10, Issue 2 (Fall 2006)
Photo
of Jay Efran
This year, CPN presented Jay
S. Efran, Ph.D., with the 2006 Lifetime Achievement Award
for a Lifetime of Outstanding Teaching and Scholarship in
Constructivist Psychology. For those of you who were in San
Marcos, you may recall Jay’s wonderful magic show at the
banquet. Jay is truly deserving of this award, as his
academic and clinical career has been magical.
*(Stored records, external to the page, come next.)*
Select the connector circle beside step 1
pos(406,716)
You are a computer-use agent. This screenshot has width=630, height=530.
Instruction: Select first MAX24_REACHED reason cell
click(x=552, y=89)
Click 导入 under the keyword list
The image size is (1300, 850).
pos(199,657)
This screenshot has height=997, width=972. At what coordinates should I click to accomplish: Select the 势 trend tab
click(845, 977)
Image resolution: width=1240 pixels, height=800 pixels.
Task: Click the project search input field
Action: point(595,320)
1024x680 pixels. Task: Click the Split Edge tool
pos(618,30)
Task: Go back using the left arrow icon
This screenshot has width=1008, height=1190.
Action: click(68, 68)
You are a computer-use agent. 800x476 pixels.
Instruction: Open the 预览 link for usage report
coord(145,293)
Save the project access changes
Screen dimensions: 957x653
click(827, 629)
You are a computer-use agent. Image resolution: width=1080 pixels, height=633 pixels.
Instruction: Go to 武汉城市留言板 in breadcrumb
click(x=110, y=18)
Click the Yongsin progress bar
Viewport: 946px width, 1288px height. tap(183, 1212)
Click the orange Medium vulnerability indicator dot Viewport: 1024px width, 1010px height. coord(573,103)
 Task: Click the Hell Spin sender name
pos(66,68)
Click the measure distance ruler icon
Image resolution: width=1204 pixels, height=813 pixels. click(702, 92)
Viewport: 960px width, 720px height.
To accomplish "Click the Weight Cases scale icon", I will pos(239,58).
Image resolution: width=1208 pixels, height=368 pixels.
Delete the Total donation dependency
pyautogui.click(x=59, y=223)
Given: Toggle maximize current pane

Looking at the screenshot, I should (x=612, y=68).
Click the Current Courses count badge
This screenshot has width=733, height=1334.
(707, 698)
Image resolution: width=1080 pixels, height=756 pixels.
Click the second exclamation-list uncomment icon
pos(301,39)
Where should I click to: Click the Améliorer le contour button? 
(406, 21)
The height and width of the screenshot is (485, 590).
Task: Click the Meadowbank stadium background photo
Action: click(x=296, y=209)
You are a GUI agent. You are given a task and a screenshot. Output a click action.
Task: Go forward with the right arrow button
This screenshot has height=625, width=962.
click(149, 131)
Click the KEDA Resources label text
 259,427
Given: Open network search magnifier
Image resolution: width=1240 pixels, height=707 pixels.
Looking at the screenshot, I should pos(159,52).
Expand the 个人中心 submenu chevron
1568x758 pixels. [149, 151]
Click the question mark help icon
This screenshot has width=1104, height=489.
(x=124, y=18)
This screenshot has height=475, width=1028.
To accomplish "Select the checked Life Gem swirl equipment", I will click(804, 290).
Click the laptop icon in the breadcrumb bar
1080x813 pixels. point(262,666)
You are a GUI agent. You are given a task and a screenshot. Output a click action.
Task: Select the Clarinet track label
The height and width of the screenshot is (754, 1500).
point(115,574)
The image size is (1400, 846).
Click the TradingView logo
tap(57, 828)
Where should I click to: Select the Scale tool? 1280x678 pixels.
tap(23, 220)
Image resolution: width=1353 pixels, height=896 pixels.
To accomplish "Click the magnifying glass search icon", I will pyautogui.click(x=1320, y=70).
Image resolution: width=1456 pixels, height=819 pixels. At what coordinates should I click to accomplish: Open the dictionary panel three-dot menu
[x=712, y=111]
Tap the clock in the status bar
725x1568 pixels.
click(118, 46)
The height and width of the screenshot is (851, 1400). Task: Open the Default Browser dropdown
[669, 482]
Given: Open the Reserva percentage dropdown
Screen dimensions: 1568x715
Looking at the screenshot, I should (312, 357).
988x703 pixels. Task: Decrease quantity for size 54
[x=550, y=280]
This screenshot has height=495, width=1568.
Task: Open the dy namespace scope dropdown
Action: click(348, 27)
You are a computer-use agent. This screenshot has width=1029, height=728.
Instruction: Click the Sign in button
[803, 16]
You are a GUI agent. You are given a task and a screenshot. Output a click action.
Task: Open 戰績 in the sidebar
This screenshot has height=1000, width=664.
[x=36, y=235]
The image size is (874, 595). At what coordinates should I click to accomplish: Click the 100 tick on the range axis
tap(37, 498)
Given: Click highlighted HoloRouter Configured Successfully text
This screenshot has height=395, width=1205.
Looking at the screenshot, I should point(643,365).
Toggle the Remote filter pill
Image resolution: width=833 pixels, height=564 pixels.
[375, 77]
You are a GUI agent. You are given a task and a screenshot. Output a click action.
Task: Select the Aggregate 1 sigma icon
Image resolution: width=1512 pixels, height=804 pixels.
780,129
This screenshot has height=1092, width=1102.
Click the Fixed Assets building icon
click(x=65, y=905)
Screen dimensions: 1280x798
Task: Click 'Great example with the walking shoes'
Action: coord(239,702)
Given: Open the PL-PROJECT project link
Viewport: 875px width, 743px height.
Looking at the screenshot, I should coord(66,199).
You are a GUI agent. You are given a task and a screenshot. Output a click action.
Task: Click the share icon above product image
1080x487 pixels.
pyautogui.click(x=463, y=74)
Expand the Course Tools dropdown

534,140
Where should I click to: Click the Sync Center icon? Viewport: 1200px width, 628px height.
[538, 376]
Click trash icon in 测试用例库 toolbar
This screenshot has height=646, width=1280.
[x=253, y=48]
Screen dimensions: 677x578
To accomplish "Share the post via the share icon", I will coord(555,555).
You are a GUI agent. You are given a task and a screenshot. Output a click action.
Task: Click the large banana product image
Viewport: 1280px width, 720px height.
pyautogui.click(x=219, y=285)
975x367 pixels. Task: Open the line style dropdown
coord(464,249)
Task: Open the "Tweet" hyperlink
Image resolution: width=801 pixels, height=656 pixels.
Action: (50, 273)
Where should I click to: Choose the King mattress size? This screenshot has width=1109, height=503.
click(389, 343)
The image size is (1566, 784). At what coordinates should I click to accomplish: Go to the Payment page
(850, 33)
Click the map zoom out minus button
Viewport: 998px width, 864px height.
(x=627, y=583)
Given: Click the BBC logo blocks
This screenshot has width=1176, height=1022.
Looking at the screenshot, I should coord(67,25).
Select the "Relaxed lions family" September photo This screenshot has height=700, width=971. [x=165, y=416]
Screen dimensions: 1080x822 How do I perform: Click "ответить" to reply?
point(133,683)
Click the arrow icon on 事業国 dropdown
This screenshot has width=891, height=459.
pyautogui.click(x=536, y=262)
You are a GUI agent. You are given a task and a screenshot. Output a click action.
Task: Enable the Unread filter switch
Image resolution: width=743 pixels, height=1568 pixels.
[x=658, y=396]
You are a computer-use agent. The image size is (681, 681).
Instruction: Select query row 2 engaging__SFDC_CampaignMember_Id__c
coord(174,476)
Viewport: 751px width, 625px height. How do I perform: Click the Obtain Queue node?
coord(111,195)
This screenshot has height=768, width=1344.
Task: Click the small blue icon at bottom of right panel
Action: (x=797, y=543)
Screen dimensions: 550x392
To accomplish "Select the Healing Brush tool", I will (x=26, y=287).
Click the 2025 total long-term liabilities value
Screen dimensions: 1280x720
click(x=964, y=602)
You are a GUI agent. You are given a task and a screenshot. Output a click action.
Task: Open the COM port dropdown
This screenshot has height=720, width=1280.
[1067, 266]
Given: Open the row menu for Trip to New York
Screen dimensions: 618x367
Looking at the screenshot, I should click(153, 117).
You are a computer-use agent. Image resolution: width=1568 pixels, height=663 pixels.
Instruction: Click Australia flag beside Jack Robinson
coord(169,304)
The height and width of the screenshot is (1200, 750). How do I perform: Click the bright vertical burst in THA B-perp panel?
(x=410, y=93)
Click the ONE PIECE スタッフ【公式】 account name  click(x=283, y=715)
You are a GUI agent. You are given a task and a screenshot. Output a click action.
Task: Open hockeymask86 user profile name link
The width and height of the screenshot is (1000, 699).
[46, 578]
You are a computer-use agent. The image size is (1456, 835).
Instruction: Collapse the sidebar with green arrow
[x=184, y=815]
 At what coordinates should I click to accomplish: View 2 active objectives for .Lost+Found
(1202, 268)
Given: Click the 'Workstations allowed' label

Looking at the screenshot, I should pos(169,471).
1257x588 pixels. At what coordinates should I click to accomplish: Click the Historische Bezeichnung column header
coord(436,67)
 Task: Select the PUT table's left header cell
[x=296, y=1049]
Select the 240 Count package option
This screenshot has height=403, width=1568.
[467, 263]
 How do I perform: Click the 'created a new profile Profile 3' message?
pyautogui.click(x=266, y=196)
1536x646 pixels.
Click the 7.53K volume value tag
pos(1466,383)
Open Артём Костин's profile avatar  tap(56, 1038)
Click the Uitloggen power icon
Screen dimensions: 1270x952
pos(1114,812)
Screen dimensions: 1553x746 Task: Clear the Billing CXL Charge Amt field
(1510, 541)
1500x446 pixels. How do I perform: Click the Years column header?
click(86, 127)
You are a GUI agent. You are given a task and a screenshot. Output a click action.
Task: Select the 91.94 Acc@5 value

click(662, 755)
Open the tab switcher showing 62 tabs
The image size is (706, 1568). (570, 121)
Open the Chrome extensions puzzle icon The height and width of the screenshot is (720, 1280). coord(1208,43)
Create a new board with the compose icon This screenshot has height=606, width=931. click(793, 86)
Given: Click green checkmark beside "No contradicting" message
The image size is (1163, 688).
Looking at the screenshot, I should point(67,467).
Jay is a Professor Emeritus at Temple University in
Philadelphia, Pennsylvania. He has had (and continues to
have) an academic career that is governed by a search for
understanding the human mind, no matter what type of inter-
disciplinary foray that entails. Jay began his career as a
graduate student at Ohio State, where he first encountered
George Kelly as a mentor. Kelly’s work profoundly influenced
Jay’s clinical and scholarly career.
However, Jay brings his own special charisma and acumen to
any project he undertakes. Much of his work is truly
inter-disciplinary in the best sense of the word. Believe it
or not, one of his early clinical treatments for public
speaking anxiety (Woy & Efran, 1972) is currently on APA’s
list of empirically validated treatments. He has drawn on
Maturana and Varela’s biological framework in outlining his
own ideas about psychotherapy and change in his influential
book Language, Structure, and Change: Frameworks of Meaning
in Psychotherapy
(Efran, Lukens, & Lukens, 1990). He has
written cogently and lucidly about clinical topics relevant
to constructivist therapists, and produced the highest
caliber of philosophical and theoretical scholarship on
radical constructivism, linguistic ambiguity, and metaphor.
For decades, Jay has also had a profound impact as a
teacher. At the CPN conference this summer, a clinical
student who was currently enrolled in Jay’s course told me,
“Dr. Efran is the best teacher I have ever had.” I have
heard those words again and again from Jay’s students over
the years. Jay is down-to-earth, easy to talk to, smart,
funny, and in his own enigmatic way, magical.
Congratulations, Jay, you are truly worthy of this award.
References
Efran, J. S., Lukens, M. D., & Lukens, R. J. (1990).
Language, structure, and change: Frameworks of meaning in
psychotherapy. New York: Norton.
Woy, R. J., & Efran, J. S. (1972). Systematic desensitization
and expectancy in the treatment of speaking anxiety.
Behaviour Research and Therapy, 10, 43-39.